Dataset entries:
########################################
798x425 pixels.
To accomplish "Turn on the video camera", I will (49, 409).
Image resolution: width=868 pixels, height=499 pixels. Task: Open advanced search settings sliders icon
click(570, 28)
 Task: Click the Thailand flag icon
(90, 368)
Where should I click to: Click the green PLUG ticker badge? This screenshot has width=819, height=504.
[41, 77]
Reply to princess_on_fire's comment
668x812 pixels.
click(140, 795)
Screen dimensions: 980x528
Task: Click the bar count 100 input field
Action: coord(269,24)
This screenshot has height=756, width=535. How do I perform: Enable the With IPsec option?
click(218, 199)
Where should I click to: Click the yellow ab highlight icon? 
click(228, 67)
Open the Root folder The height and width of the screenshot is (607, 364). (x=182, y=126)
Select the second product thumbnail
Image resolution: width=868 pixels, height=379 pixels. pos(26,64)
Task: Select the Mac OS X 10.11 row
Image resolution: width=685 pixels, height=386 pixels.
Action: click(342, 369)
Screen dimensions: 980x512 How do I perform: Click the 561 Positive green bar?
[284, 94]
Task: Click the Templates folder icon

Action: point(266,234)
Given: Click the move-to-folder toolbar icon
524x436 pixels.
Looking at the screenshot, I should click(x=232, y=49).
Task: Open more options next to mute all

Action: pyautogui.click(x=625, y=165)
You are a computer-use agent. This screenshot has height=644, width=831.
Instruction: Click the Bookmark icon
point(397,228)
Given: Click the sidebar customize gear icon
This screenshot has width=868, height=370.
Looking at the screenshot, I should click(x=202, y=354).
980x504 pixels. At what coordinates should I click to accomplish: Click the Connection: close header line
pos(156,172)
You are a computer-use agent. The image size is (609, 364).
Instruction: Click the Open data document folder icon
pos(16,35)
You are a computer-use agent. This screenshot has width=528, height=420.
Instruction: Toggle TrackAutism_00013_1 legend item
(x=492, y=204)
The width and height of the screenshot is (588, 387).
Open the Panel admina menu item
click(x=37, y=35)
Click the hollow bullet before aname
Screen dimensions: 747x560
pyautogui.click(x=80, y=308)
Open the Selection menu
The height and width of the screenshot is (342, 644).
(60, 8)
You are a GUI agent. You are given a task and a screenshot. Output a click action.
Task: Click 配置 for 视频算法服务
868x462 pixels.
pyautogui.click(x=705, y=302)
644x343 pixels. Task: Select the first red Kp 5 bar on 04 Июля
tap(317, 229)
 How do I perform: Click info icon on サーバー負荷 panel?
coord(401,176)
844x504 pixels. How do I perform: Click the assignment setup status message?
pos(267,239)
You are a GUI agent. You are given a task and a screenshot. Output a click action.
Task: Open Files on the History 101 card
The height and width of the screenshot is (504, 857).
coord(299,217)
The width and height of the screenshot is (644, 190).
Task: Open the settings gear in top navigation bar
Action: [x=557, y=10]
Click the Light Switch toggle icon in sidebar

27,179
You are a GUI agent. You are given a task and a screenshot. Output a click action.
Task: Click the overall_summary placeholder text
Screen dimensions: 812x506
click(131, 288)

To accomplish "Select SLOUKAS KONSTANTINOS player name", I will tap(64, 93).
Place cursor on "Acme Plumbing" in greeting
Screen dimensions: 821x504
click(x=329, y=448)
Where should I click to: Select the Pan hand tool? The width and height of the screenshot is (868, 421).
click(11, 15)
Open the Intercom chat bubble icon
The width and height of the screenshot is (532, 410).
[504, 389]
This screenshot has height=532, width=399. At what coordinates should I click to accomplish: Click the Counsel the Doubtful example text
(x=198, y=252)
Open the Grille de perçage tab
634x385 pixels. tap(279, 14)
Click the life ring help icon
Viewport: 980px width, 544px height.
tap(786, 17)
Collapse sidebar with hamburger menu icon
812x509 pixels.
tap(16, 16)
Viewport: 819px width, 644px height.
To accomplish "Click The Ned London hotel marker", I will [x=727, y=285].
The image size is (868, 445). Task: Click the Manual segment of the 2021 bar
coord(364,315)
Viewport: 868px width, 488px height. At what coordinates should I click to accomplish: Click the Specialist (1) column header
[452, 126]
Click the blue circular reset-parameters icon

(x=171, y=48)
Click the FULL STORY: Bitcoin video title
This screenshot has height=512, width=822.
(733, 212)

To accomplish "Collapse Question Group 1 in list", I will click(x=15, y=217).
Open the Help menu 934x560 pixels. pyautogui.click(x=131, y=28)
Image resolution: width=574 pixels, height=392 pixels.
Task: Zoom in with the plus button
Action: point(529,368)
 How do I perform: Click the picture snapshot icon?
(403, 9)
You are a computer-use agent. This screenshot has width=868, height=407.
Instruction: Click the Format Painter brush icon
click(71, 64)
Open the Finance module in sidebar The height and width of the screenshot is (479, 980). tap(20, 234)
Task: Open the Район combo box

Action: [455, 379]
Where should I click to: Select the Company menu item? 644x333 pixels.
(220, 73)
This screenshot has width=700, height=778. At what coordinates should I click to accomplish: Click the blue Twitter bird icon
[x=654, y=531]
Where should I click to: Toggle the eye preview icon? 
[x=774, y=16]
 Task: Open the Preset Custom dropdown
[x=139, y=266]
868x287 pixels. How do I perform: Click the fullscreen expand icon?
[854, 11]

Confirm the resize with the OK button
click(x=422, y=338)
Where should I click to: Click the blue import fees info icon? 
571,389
########################################
__EXERCISE INSTRUCTIONS__.
This exercise calls for repeating every line of the data exactly.

__SOLUTION TO THIS TASK__.
798x425 pixels.
To accomplish "Turn on the video camera", I will (49, 409).
Image resolution: width=868 pixels, height=499 pixels. Task: Open advanced search settings sliders icon
click(570, 28)
 Task: Click the Thailand flag icon
(90, 368)
Where should I click to: Click the green PLUG ticker badge? This screenshot has width=819, height=504.
[41, 77]
Reply to princess_on_fire's comment
668x812 pixels.
click(140, 795)
Screen dimensions: 980x528
Task: Click the bar count 100 input field
Action: coord(269,24)
This screenshot has height=756, width=535. How do I perform: Enable the With IPsec option?
click(218, 199)
Where should I click to: Click the yellow ab highlight icon? 
click(228, 67)
Open the Root folder The height and width of the screenshot is (607, 364). (x=182, y=126)
Select the second product thumbnail
Image resolution: width=868 pixels, height=379 pixels. pos(26,64)
Task: Select the Mac OS X 10.11 row
Image resolution: width=685 pixels, height=386 pixels.
Action: click(342, 369)
Screen dimensions: 980x512 How do I perform: Click the 561 Positive green bar?
[284, 94]
Task: Click the Templates folder icon

Action: point(266,234)
Given: Click the move-to-folder toolbar icon
524x436 pixels.
Looking at the screenshot, I should click(x=232, y=49).
Task: Open more options next to mute all

Action: pyautogui.click(x=625, y=165)
You are a computer-use agent. This screenshot has height=644, width=831.
Instruction: Click the Bookmark icon
point(397,228)
Given: Click the sidebar customize gear icon
This screenshot has width=868, height=370.
Looking at the screenshot, I should click(x=202, y=354).
980x504 pixels. At what coordinates should I click to accomplish: Click the Connection: close header line
pos(156,172)
You are a computer-use agent. The image size is (609, 364).
Instruction: Click the Open data document folder icon
pos(16,35)
You are a computer-use agent. This screenshot has width=528, height=420.
Instruction: Toggle TrackAutism_00013_1 legend item
(x=492, y=204)
The width and height of the screenshot is (588, 387).
Open the Panel admina menu item
click(x=37, y=35)
Click the hollow bullet before aname
Screen dimensions: 747x560
pyautogui.click(x=80, y=308)
Open the Selection menu
The height and width of the screenshot is (342, 644).
(60, 8)
You are a GUI agent. You are given a task and a screenshot. Output a click action.
Task: Click 配置 for 视频算法服务
868x462 pixels.
pyautogui.click(x=705, y=302)
644x343 pixels. Task: Select the first red Kp 5 bar on 04 Июля
tap(317, 229)
 How do I perform: Click info icon on サーバー負荷 panel?
coord(401,176)
844x504 pixels. How do I perform: Click the assignment setup status message?
pos(267,239)
You are a GUI agent. You are given a task and a screenshot. Output a click action.
Task: Open Files on the History 101 card
The height and width of the screenshot is (504, 857).
coord(299,217)
The width and height of the screenshot is (644, 190).
Task: Open the settings gear in top navigation bar
Action: [x=557, y=10]
Click the Light Switch toggle icon in sidebar

27,179
You are a GUI agent. You are given a task and a screenshot. Output a click action.
Task: Click the overall_summary placeholder text
Screen dimensions: 812x506
click(131, 288)

To accomplish "Select SLOUKAS KONSTANTINOS player name", I will tap(64, 93).
Place cursor on "Acme Plumbing" in greeting
Screen dimensions: 821x504
click(x=329, y=448)
Where should I click to: Select the Pan hand tool? The width and height of the screenshot is (868, 421).
click(11, 15)
Open the Intercom chat bubble icon
The width and height of the screenshot is (532, 410).
[504, 389]
This screenshot has height=532, width=399. At what coordinates should I click to accomplish: Click the Counsel the Doubtful example text
(x=198, y=252)
Open the Grille de perçage tab
634x385 pixels. tap(279, 14)
Click the life ring help icon
Viewport: 980px width, 544px height.
tap(786, 17)
Collapse sidebar with hamburger menu icon
812x509 pixels.
tap(16, 16)
Viewport: 819px width, 644px height.
To accomplish "Click The Ned London hotel marker", I will [x=727, y=285].
The image size is (868, 445). Task: Click the Manual segment of the 2021 bar
coord(364,315)
Viewport: 868px width, 488px height. At what coordinates should I click to accomplish: Click the Specialist (1) column header
[452, 126]
Click the blue circular reset-parameters icon

(x=171, y=48)
Click the FULL STORY: Bitcoin video title
This screenshot has height=512, width=822.
(733, 212)

To accomplish "Collapse Question Group 1 in list", I will click(x=15, y=217).
Open the Help menu 934x560 pixels. pyautogui.click(x=131, y=28)
Image resolution: width=574 pixels, height=392 pixels.
Task: Zoom in with the plus button
Action: point(529,368)
 How do I perform: Click the picture snapshot icon?
(403, 9)
You are a computer-use agent. This screenshot has width=868, height=407.
Instruction: Click the Format Painter brush icon
click(71, 64)
Open the Finance module in sidebar The height and width of the screenshot is (479, 980). tap(20, 234)
Task: Open the Район combo box

Action: [455, 379]
Where should I click to: Select the Company menu item? 644x333 pixels.
(220, 73)
This screenshot has width=700, height=778. At what coordinates should I click to accomplish: Click the blue Twitter bird icon
[x=654, y=531]
Where should I click to: Toggle the eye preview icon? 
[x=774, y=16]
 Task: Open the Preset Custom dropdown
[x=139, y=266]
868x287 pixels. How do I perform: Click the fullscreen expand icon?
[854, 11]

Confirm the resize with the OK button
click(x=422, y=338)
Where should I click to: Click the blue import fees info icon? 
571,389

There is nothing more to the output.